WHAT IS BEING ASKED
Work out the count of lines in the listing below that include "negocio". Give that count alone.

AVAILABLE DATA
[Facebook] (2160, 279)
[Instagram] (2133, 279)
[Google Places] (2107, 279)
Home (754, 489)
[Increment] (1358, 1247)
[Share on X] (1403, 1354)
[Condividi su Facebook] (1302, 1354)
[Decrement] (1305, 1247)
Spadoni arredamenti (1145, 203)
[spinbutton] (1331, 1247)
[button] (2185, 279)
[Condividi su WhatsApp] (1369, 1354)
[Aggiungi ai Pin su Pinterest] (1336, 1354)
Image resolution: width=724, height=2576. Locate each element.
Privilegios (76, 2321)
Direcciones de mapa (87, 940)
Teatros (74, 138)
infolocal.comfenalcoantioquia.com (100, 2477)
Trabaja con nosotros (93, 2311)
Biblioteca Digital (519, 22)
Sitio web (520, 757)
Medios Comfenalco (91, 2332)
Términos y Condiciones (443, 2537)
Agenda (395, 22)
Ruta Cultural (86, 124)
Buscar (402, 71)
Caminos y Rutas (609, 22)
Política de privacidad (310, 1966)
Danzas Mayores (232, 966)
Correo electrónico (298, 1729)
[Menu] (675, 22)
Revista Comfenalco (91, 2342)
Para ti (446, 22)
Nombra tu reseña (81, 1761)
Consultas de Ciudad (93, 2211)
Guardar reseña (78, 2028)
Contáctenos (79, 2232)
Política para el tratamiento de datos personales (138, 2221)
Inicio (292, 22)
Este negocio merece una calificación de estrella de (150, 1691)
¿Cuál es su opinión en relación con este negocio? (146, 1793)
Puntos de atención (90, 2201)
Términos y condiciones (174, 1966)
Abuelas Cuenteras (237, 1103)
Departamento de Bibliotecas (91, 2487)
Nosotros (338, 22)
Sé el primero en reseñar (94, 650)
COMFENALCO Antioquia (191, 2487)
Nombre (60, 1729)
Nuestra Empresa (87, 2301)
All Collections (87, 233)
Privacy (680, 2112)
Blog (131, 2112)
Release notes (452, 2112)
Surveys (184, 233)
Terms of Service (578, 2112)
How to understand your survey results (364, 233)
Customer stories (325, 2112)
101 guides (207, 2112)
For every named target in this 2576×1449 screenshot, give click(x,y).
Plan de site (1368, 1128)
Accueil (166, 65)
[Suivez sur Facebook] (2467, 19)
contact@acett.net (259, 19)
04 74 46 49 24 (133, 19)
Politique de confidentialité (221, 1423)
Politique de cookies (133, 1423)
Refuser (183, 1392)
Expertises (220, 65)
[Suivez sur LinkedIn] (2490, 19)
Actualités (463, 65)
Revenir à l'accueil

TASK OUTPUT
2